Secondo il 19° Rapporto del CREA Sanità “al Ssn servono 15 miliardi per non aumentare il distacco dal resto dell’UE, personale carente e sottopagato. Rispetto ai partner EU, il nostro Paese investe meno nella Sanità, aumenta la spesa privata ed è a rischio l’equità del sistema”. Digitalizzazione necessaria per le “nuove cronicità”
L’Italia perde ancora terreno nella spesa sanitaria rispetto ai principali partner UE (quelli ‘originari’ ante 1995) ed è sempre minore anche il vantaggio rispetto ai partner più recenti (post 1995): il livello della spesa italiana è distante dalla media UE del 32 per cento.
Per portare la quota di PIL destinata alla Sanità sui valori attesi in base alle effettive disponibilità del Paese, ricordando che una parte significativa del PIL non è disponibile perché impegnata per gli interessi sul debito pubblico (sono il 4,3% del PIL contro una media dell’1,8% negli altri paesi), servirebbero 15 miliardi, ma questo lascerebbe un rilevante gap fra la spesa sanitaria italiana e quella dei Paesi europei di confronto; ed anche se in tal modo si eviterebbe di peggiorare ulteriormente il gap con i partner UE nel breve periodo, il vantaggio sarebbe solo transitorio, qualora il PIL dovesse continuare a crescere meno che nella media degli altri Paesi UE.
Una situazione critica quindi, che il C.R.E.A. Sanità, Centro di ricerca riconosciuto da Eurostat, Istat e Ministero della Salute, composto da economisti, epidemiologi, ingegneri biomedici, giuristi, statistici, ha illustrato nel suo 19° Rapporto, (curato da Federico Spandonaro, Daniela D’Angela, Barbara Polistena e da ricercatori ed esperti) presentato oggi nella sede del Cnel a Roma.
I focus del Rapporto non si fermano alla spesa, ma analizzano gli aspetti oltre che di quella pubblica anche della privata, il finanziamento, la situazione del personale e del settore sociosanitario, di farmaceutica, tariffe per la specialistica, equità del sistema e molto altro. Analizza poi, a livello di singole Regioni, alcuni indicatori presentati nel rapporto, ma soprattutto fornisce un decalogo di “opportunità” (in calce all’articolo), azioni cioè che è urgente programmare per risollevare le sorti del SSN.
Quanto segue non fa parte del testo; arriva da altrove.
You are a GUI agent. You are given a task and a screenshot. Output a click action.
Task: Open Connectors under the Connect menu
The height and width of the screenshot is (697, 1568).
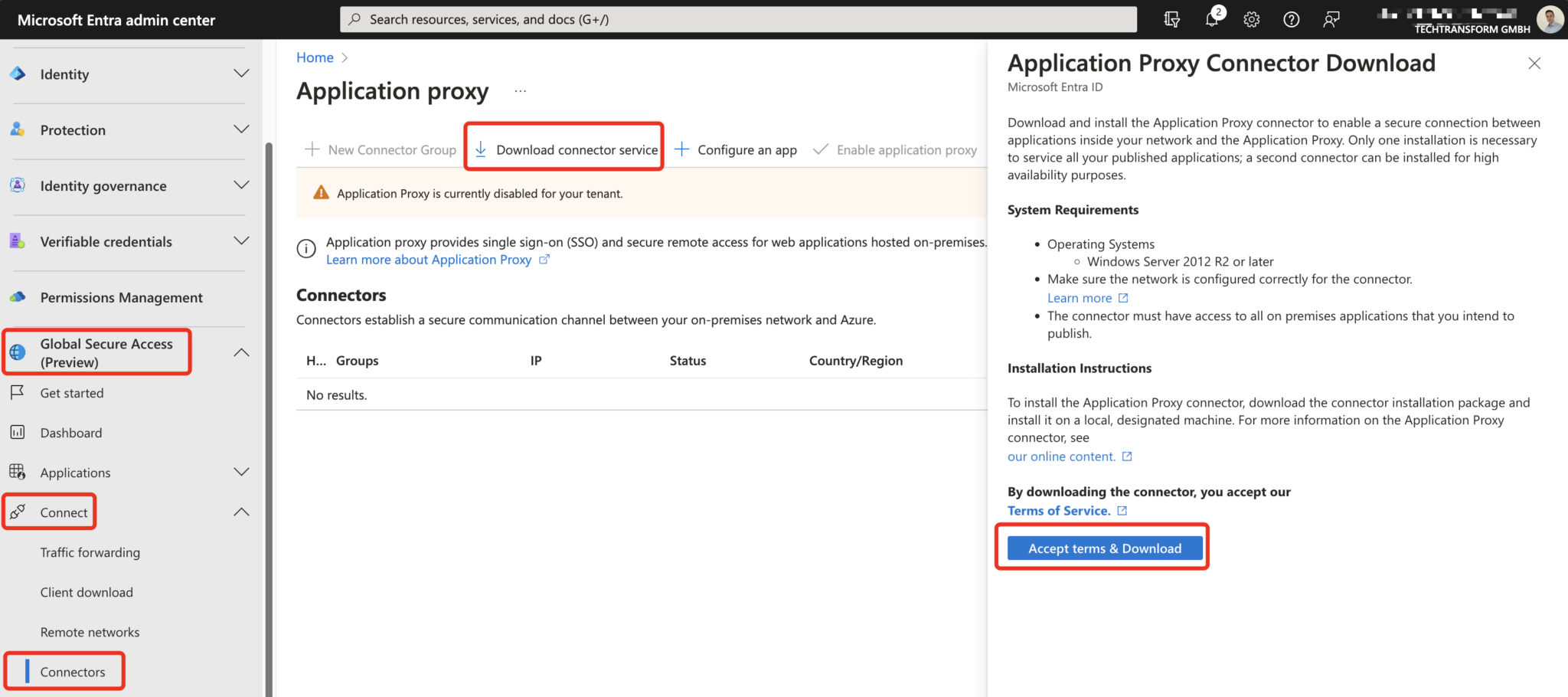pyautogui.click(x=73, y=671)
Il “disagio economico” delle famiglie dovuto a consumi sanitari (somma del fenomeno dell’impoverimento dovuto alle spese sanitarie e delle “rinunce” a curarsi per motivi economici), nel 2021 affligge il 6,1% dei nuclei (1,58 milioni di famiglie): il fenomeno è in crescita di +0,9 punti percentuali rispetto al 2020 e di +1,5 rispetto al 2019. L’incidenza è superiore (e in crescita di 0,1%) nel Sud (8,2%, +0,1%); segue il Nord-Ovest con il 5,9% delle famiglie (+2,0%.), il Centro (5,0%, +1%) e il Nord-Est con il 4,0% (+0,2%).
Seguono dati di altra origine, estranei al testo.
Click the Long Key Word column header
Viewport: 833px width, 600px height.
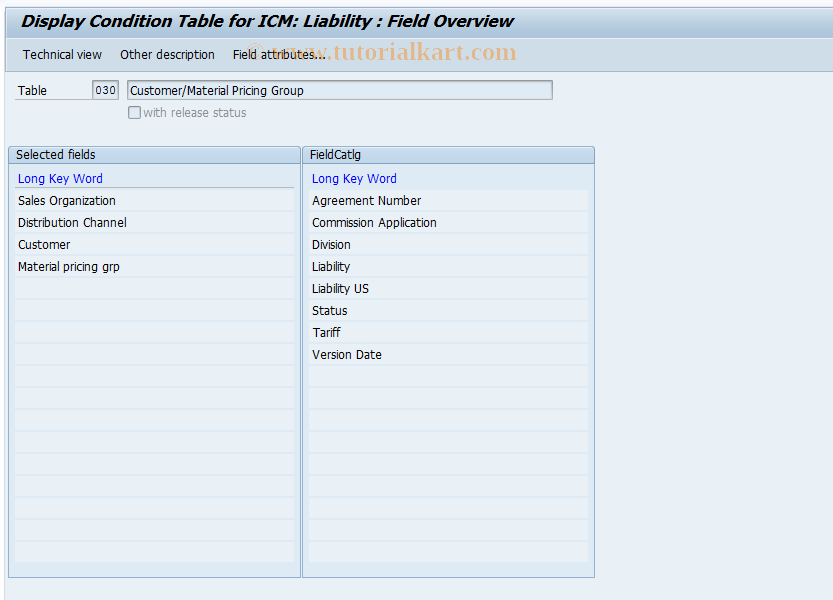60,178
I casi di disagio economico sono più frequenti (18,1%) tra le famiglie del 20% più “povero” della popolazione e meno in quelle più ricche (1,6%).
Definendo “catastrofiche” le spese che al 40% della “Capacity To Pay” delle famiglie (a sua volta pari ai consumi totali della famiglia al netto delle spese di sussistenza), si registra un aumento dei casi, che interessano il 2,8% delle famiglie residenti (731.489 nuclei), dato in aumento di +0,4% rispetto al 2019.
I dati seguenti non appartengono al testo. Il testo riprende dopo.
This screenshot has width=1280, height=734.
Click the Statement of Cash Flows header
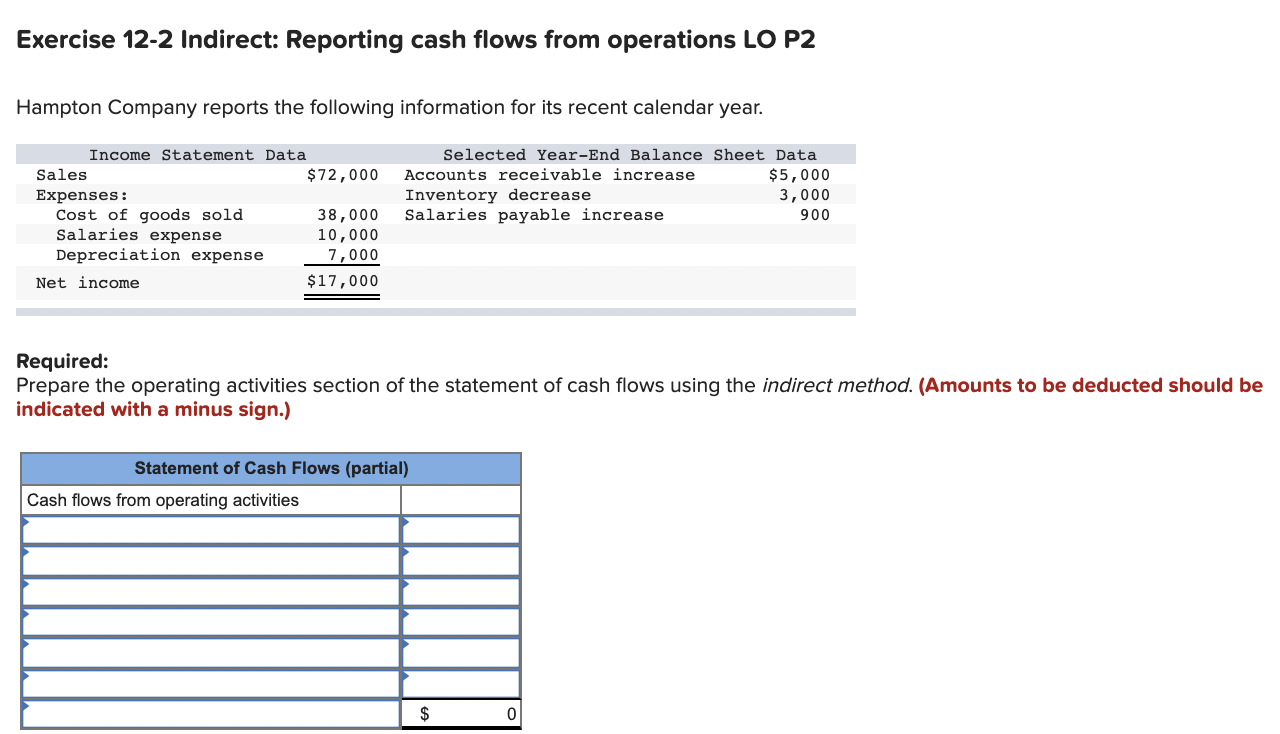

Il Mezzogiorno continua a essere il più colpito: 4,7% delle famiglie, in aumento del +1,0% nell’ultimo anno; segue il Nord-Est con 2,4% (+0,5%), il Nord-Ovest con l’1,9% (+0,1%) e il Centro con l’1,5% (-0,2%).
I casi sono più frequenti nei nuclei meno abbienti (13,5%), mentre si fermano all’1,8% in quelli più abbienti. Le famiglie più esposte al rischio di spese “catastrofiche” sono quelle degli anziani over 75 (soli o in coppia) e le coppie con tre o più figli minorenni: queste ultime, in particolare, a causa delle cure odontoiatriche.
La spesa sanitaria privata nel 2022 ha raggiunto i € 40,1 mld. in crescita dello 0,6% medio annuo nell’ultimo quinquennio. Nell’ultimo anno si registra un incremento in tutte le Regioni, di circa il 5,0 per cento. Nel 2022 Trentino-Alto Adige (21,0%) e Lombardia (19,7%) sono le Regioni con la quota più alta di spesa privata intermediata. La Sicilia quella con la quota minore (1,0%).
Il 75,9% delle famiglie italiane sostiene spese per consumi sanitari: la quota è aumentata dell’1,7% nell’ultimo anno. Tra le famiglie più abbienti, quelle che ricorrono a spese sanitarie private, superano l’80%; tra quelle meno abbienti non si raggiunge il 60%. In particolare, spendono per la salute le coppie anziane over 75 e le famiglie con tre o più figli. Il 72,7% delle famiglie ha speso per acquistare farmaci, il 37,1% per prestazioni specialistiche e/o ricoveri, il 26,2% per prestazioni diagnostiche, il 23,7% per protesi e ausili, il 21,2% per cure odontoiatriche e il 13,4% per attrezzature sanitarie.
La Sanità si comporta come un bene di lusso e quindi sua quota nei consumi aumenta al crescere del reddito disponibile. Sulla base di questa relazione considerando il PIL “netto” (degli interessi), il punto di “neutralità” per la spesa sanitaria si può stimare intorno ai 3.150 euro pro-capite, cioè il +8,2% in più di quella attuale; in termini di incidenza sul PIL, tale livello di spesa risulterebbe pari al 10,0% (contro l’11,5% medio dei Paesi EU originari) e, quindi, assumendo (cosa discutibile) che la spesa sanitaria privata sia una variabile indipendente e rimanga pari ai livelli sul PIL attuali, ovvero che non si riduca al crescere di quella pubblica, la spesa sanitaria pubblica dovrebbe aumentare sino a raggiungere il 7,2% del PIL (nominale).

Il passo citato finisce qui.